Geld verdienen von zu Hause aus, keine nervigen Vorgesetzten, freie Zeiteinteilung - das sind nur drei Argumente, die das Trading äußerst attraktiv machen. Man sagt, dass Trading der schwerste Beruf ist. Ich beschreibe meine Erfahrungen beim Trading und führe ein öffentliches Tradingtagebuch. Ich stelle meine Tradingstrategien vor und biete eine Plattform, um diese zu diskutieren. Wichtig – die Psychologie beim Traden. Der Blog wird mit aktuellen Chartbildern abgerundet.

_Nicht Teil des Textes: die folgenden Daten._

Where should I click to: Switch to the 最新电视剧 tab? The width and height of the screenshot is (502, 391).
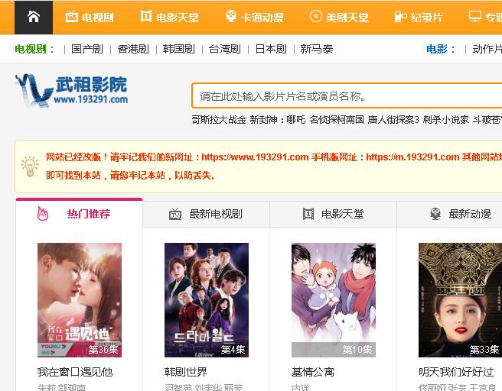pyautogui.click(x=206, y=214)
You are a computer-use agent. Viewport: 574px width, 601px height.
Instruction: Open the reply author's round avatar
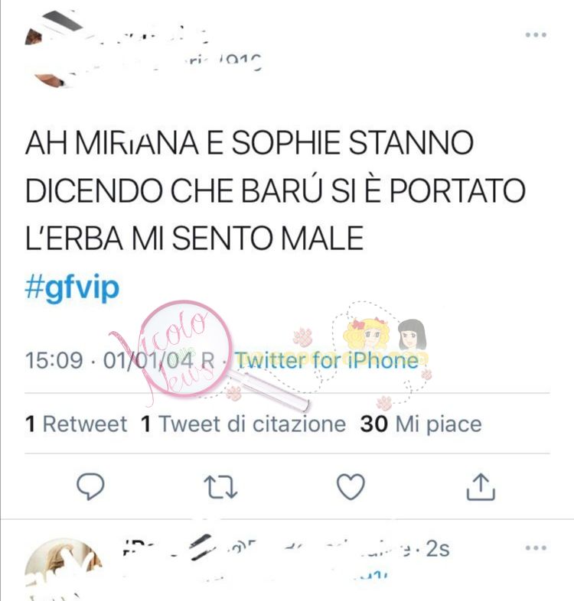[x=64, y=568]
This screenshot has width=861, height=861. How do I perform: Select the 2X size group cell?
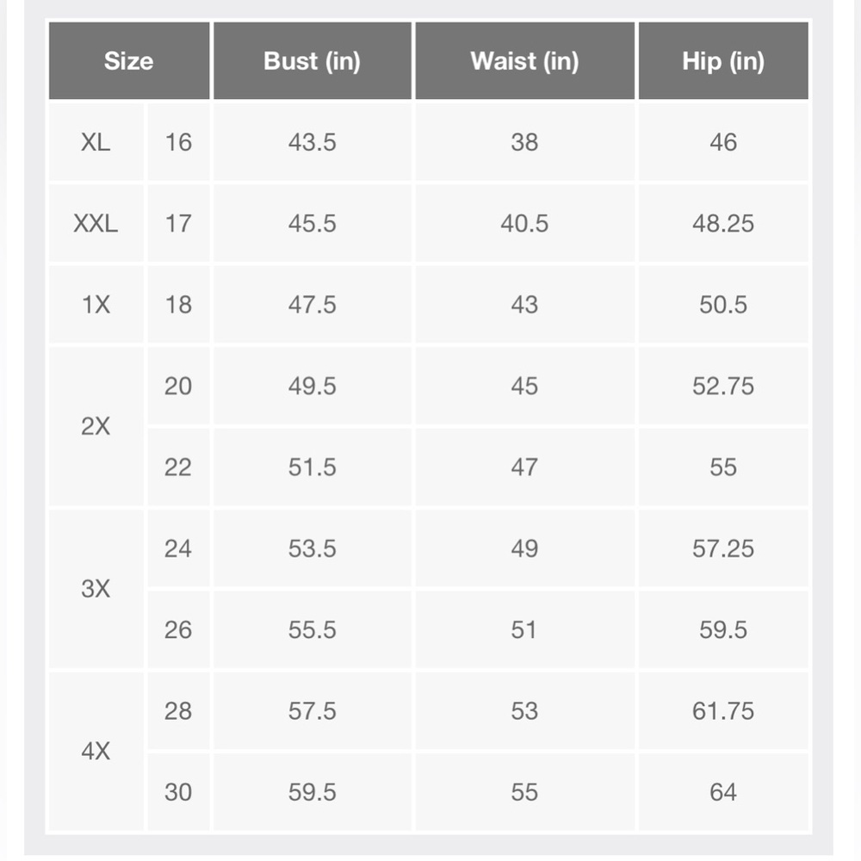click(x=96, y=426)
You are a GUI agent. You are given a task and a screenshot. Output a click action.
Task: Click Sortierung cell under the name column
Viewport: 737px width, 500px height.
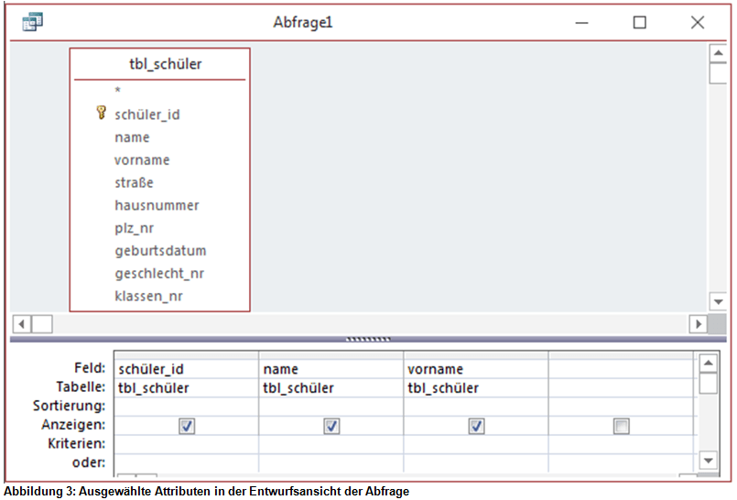(x=331, y=406)
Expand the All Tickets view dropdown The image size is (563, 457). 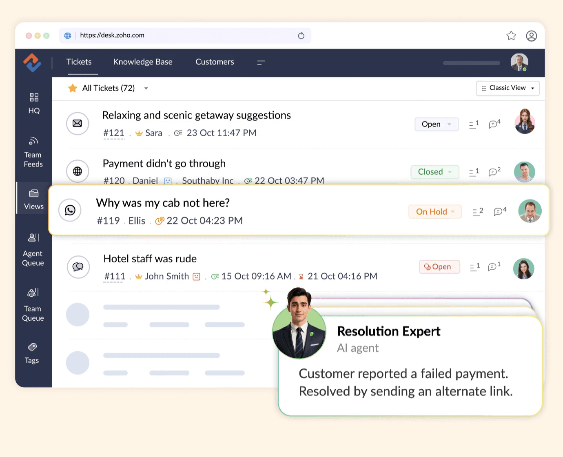[x=146, y=88]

Ich finde, treffender kann man es kaum formulieren:
Krisen sind ein ständiger Wegbegleiter
In Situationen wie heute hilft der Blick in den Rückspiegel. In den 70er-Jahren
schien das Erdöl zu versiegen. An einigen „autofreien Sonntagen“ liefen die Menschen
auf den Autobahnen spazieren. In den 80er-Jahren erreichte der Kalte Krieg
seinen Höhepunkt mit einem unglaublichen Wettrüsten. Wenn ich daran denke,
schaudert es mich noch heute. Anfang der 90er-Jahre sorgte der erste Golfkrieg für
Horrorszenarien. Nach den Terroranschlägen in 2001 drohte das Ende der zivilen
Luftfahrt mit verheerenden globalen Auswirkungen. In 2003 standen angeblich
selbst Unternehmen wie Bayer oder Allianz kurz vor dem Aus, zumindest konnte
man die gecrashten Aktienkurse so interpretieren. In 2008 stand unsere Bankenlandschaft
angeblich vor dem Kollaps. Vergessen habe ich bei meiner Aufzählung,
dass der Menschheit zwischenzeitlich noch der Untergang durch das Waldsterben,
die Vogelgrippe, die Schweinegrippe und EHEC drohte. Wer das alles überlebt hat,
weiß, dass es jetzt am besten ist, erst einmal ein paar Aktien zu kaufen. Das war in
diesen Situationen nämlich immer richtig.